… IMF projects external reserves to decline to $24bn
Nigeria’s currency, the naira on Monday fell to a record low of 1,534.39 per dollar at the official foreign exchange (FX) as demand increased amid shortage.
After trading on Monday, naira lost 4.19 percent of its value as one dollar was quoted N1,534.39 as against N1,469.97 quoted on Friday at the Nigerian Autonomous Foreign Exchange Market (NAFEM), data from the FMDQ showed.
Naira also depreciated by 1.33 percent at the parallel market, also known as black market. The dollar traded at the rate of N1,505 on Monday compared with N1,485 on Friday.
“There is scarcity of dollars on the black as the Central Bank of Nigeria (CBN) has blocked the areas where we source dollars,” one street trader told BusinessDay on Monday.
According to the latest country report from the International Monetary Fund (IMF), Nigeria’s foreign reserves are projected to experience a notable decline, plummeting to $24 billion by 2024. This forecast has raised concerns about the economic prospects of Africa’s largest economy, indicating potential challenges on the horizon.
Nigeria’s foreign currency reserves have declined to $3.11 billion as of February 8, 2024, according to the data obtained from the CBN’s website.
In a recent circular issued on January 31, 2024, the Central Bank of Nigeria (CBN) has introduced revised guidelines affecting inbound money transfers to the country. The new directives place stringent restrictions on International Money Transfer Operators (IMTOs) and aim to regulate the flow of funds into Nigeria more closely.
According to the circular, all inbound money transfers to Nigeria facilitated by IMTOs will now be exclusively paid in naira. This payment can be made either through a recipient’s bank account or in cash, with the conversion rate being determined by prevailing rates in the Nigerian Foreign Exchange Market.
Furthermore, the CBN has specified that transfers exceeding the naira equivalent of $200 must be credited directly to the recipient’s bank account. For transfers below this threshold, recipients will still have the option of receiving the funds in naira cash, but they must provide acceptable means of identification.
Acceptable forms of identification include an international passport, driver’s license, national identity card, or the INEC Permanent Voters Card.
Significantly, the revised guidelines also restrict IMTOs from facilitating outbound transfers, effectively limiting their operations to inbound transactions only.

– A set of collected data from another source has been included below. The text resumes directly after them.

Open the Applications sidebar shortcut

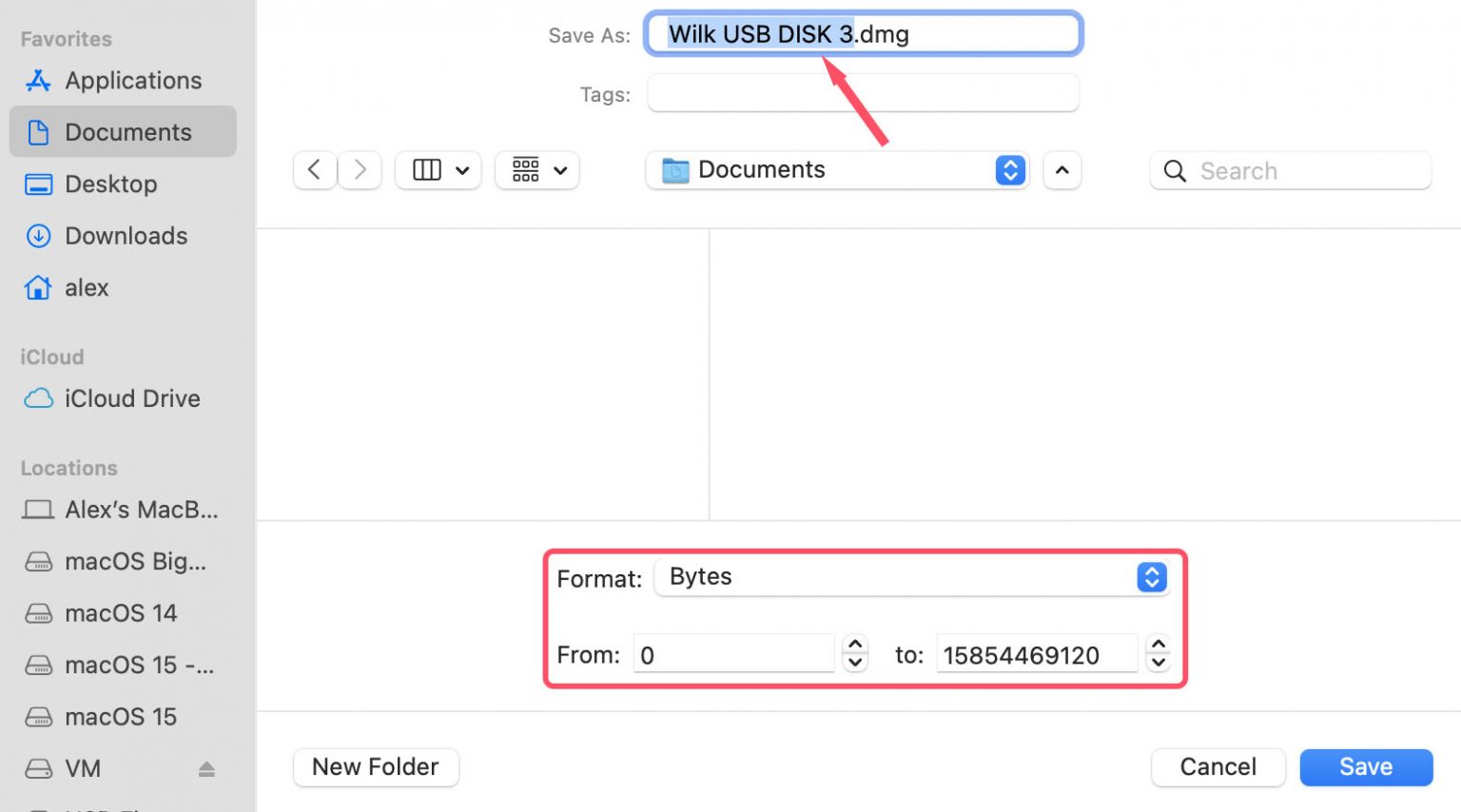point(132,80)
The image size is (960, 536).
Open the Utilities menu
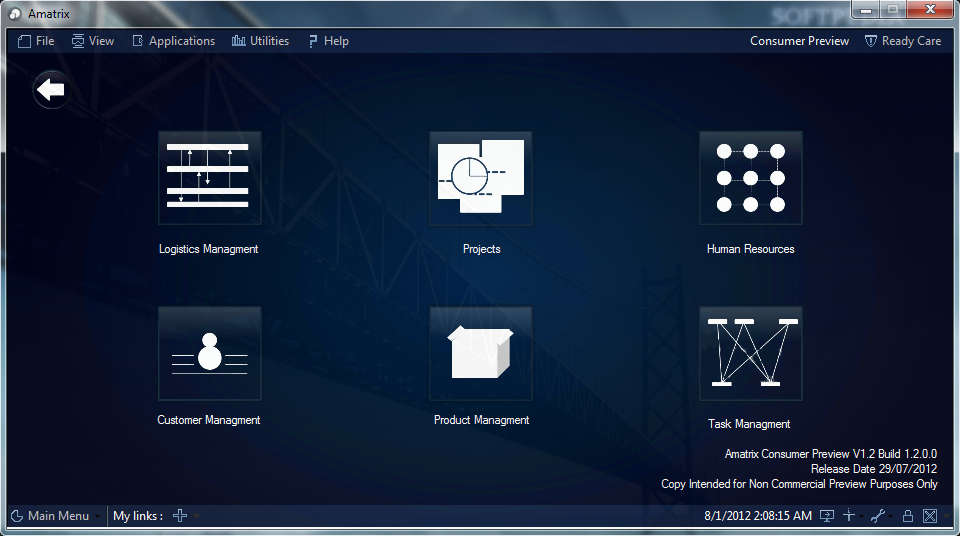click(260, 41)
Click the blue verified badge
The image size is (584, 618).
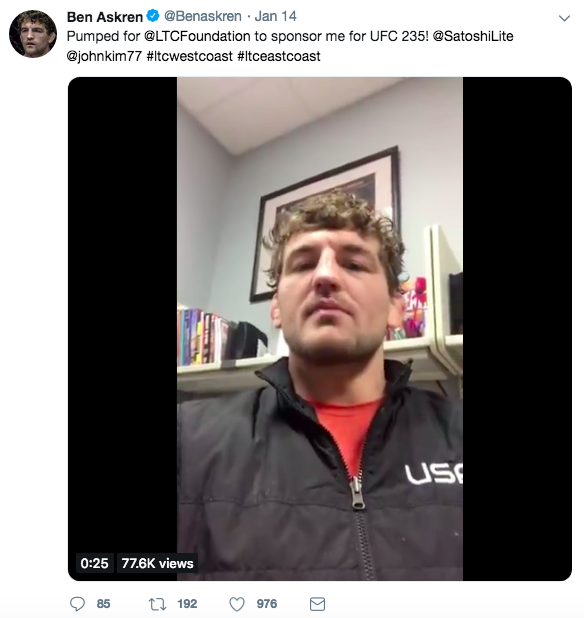[x=153, y=16]

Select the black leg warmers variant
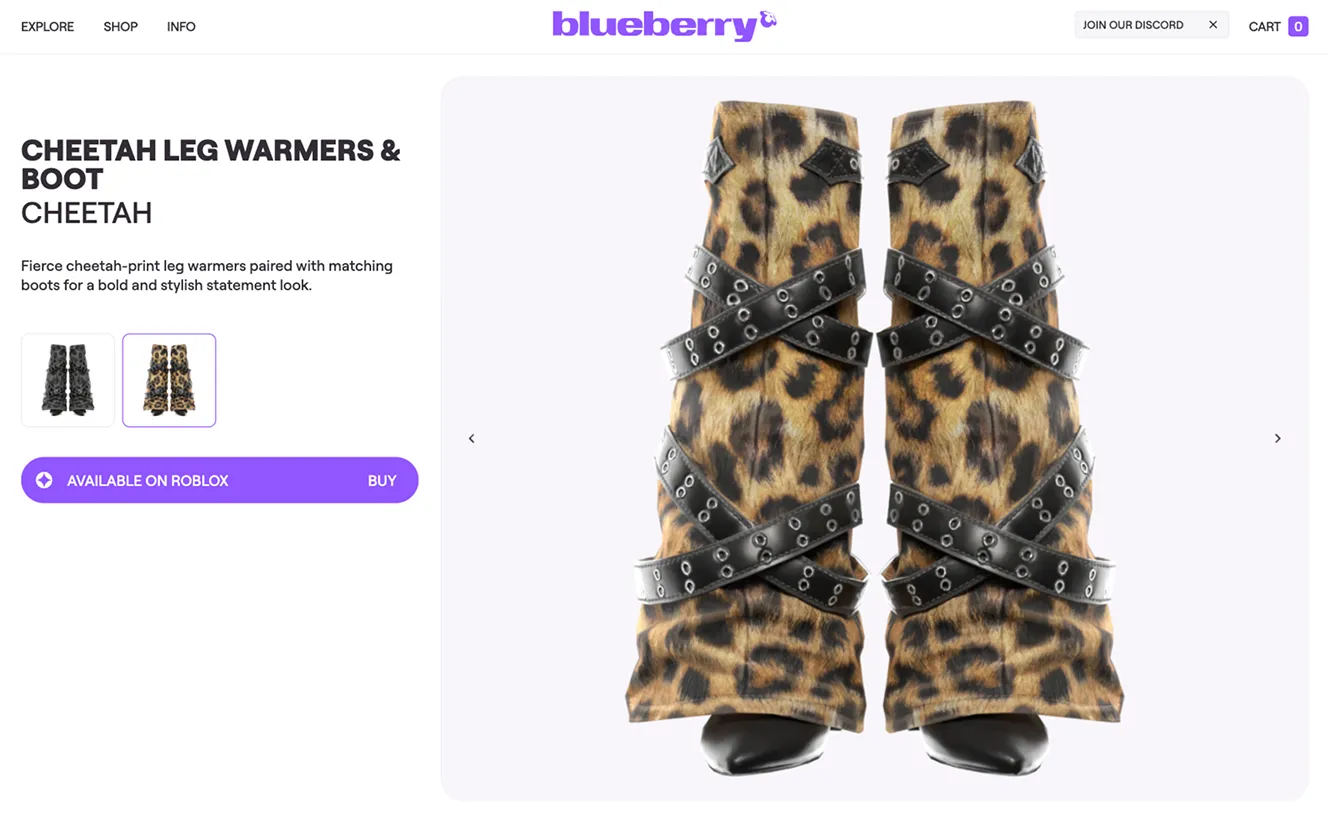68,380
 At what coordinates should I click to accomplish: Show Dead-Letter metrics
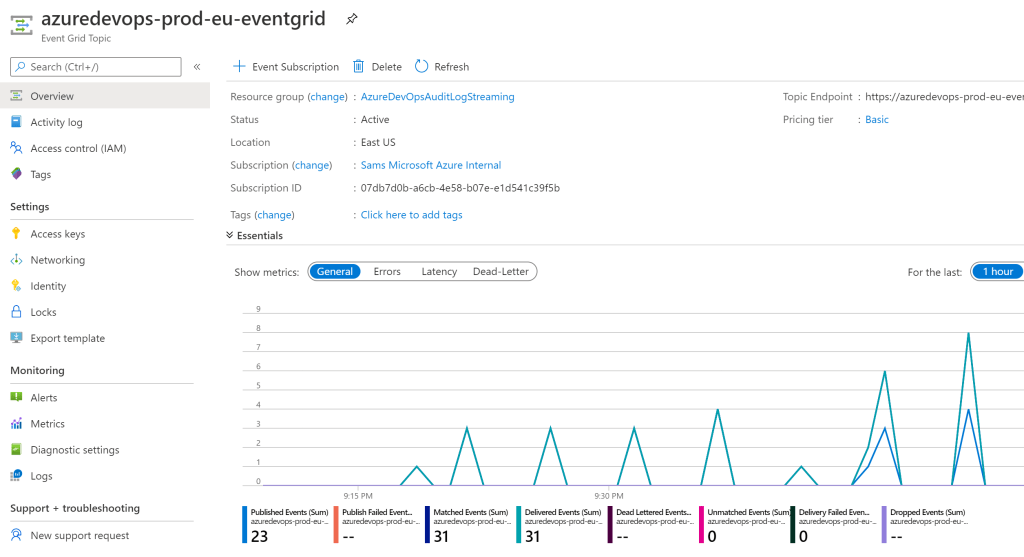[x=500, y=271]
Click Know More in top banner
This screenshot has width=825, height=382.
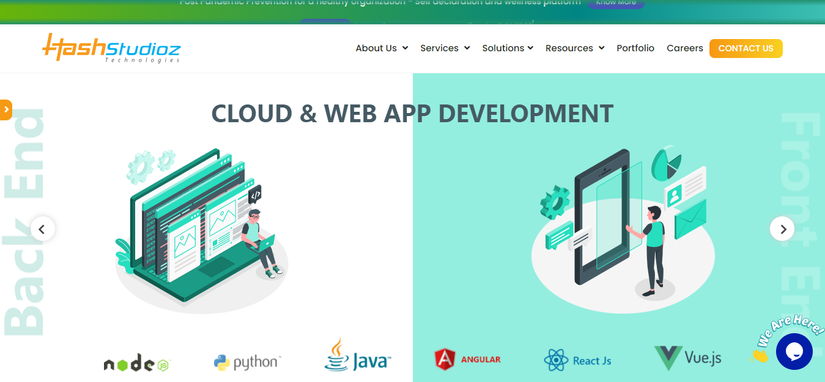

These regulatory changes represent a concerted effort by the CBN to enhance oversight and control over the inflow of funds into Nigeria, with the aim of promoting transparency and accountability in the financial system.
The implementation of these stricter guidelines underscores the CBN’s commitment to ensuring the integrity and stability of the Nigerian financial landscape, while also addressing concerns related to money laundering, illicit financial flows, and currency stability.